“Buy for comfort, buy for kicks/Buy and buy until it makes you sick,” Steven Wilson sings on “Personal Shopper,” the lead single from The Future Bites. The former Porcupine Tree frontman is well aware of the hypocrisy in decrying consumerism while also hocking a “deluxe edition box set” of the album that retails for $95.99, as that exact phrase is mentioned by guest Elton John in the spoken-word bridge of the song, among a laundry list of more mundane products like sunglasses, teeth whitener, and anti-aging cream.
Admittedly, it seems more like a face-saving move than a droll commentary on the state of being a contemporary music artist. But even if that sentiment is a little trite, it works in the context of the song— an ambitious, nearly 10-minute track that combines dance beats and lush vocal harmonies with dark soundscapes and sinister industrial undertones.
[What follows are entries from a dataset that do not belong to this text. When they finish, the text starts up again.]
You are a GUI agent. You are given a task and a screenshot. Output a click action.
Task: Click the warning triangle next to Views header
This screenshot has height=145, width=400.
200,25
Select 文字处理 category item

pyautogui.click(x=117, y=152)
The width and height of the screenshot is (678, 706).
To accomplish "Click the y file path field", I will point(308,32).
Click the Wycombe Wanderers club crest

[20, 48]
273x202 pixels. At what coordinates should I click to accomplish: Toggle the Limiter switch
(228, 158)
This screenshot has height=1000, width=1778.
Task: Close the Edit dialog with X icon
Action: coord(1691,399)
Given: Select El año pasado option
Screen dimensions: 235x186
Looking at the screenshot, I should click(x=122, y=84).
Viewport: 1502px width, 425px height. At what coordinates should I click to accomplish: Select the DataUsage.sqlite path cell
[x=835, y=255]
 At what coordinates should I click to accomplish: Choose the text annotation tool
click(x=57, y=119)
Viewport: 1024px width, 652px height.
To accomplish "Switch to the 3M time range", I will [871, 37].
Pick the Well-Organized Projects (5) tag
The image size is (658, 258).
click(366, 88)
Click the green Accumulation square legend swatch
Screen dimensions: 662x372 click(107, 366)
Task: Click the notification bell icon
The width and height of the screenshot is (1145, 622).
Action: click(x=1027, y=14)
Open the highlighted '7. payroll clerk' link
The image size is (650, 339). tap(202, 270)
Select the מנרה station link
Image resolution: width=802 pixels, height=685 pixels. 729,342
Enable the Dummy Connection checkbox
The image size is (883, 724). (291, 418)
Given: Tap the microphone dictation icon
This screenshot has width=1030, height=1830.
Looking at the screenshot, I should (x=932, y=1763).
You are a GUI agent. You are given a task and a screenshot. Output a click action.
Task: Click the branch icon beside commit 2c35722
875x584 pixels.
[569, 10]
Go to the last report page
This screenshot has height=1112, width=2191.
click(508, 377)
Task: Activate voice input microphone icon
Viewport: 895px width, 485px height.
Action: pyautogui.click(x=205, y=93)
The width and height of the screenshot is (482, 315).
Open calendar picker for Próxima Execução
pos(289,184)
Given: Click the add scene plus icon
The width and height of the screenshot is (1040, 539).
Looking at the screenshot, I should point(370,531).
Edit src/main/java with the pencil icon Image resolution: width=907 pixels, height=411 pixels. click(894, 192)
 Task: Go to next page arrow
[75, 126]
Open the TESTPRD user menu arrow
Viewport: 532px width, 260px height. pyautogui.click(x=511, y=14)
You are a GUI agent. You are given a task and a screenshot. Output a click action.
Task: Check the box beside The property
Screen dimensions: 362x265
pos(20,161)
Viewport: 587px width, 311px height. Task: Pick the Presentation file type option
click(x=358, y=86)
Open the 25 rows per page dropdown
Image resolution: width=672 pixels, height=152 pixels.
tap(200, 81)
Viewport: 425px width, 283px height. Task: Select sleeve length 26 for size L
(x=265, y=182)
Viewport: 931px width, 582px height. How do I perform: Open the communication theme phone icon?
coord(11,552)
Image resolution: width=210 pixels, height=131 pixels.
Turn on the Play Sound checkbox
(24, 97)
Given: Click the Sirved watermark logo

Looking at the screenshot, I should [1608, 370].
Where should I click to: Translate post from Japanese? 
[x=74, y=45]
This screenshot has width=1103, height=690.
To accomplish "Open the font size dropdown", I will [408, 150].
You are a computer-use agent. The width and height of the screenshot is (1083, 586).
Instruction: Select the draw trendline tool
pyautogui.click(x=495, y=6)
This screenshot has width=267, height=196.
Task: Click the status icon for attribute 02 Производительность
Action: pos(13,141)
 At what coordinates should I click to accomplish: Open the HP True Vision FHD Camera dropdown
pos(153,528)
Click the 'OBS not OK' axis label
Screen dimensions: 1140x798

Wilson built a cult following with 2013’s The Raven That Refused to Sing and 2015’s Hand. Cannot. Erase. by offering a modern take on classic progressive rock, heavily alluding to the past without sounding too retro. But for all of the diverse sounds and influences that his music has synthesized to date, he possesses a particularly strong pop sensibility. Musically, The Future Bites picks up where 2018’s To the Bone left off, but with the pop elements pushed even further to the forefront. Gone are the lengthy solos, extended instrumental sections, and multi-part suites, and in their place are concise songs (“Personal Shopper” notwithstanding) with standard verse/chorus/verse structures and radio-ready refrains.
On the majority of the album’s tracks, guitars and drums take a backseat to keyboards and propulsive electronic rhythms. This allows Wilson to use his somewhat limited vocal range to great effect; studio-crafted harmonies have always been the musician’s stock in trade, but they’re perhaps even more powerful when they aren’t forced to compete with the backing of a full rock band. The sparse arrangement of “King Ghost,” meanwhile, allows the strength of Wilson’s plainspoken tenor to come through in the verses, before his gentle falsetto, so redolent of Thom Yorke, floats over a crest of beats during the chorus.
Elsewhere, with its readymade funk basslines and generic female backing vocals, “Eminent Sleaze” fails to make much of an impression, and “12 Things I Forgot” is lightweight alt-rock that wouldn’t sound out of place playing over the end credits of a rom-com. Wilson is most at home when trafficking in melancholia, and two of the album’s ballads, “Man of the People” and “Count of Unease,” stand alongside his best work.
The Future Bites is neither a huge stylistic departure nor the betrayal that many Wilson diehards have claimed it to be. Conceptually, the album revolves around a post-apocalyptic vision of an overly materialist society, and while the electro-pop trappings are almost never “happy,” they serve as a slick backdrop to the dystopian landscape Wilson envisions.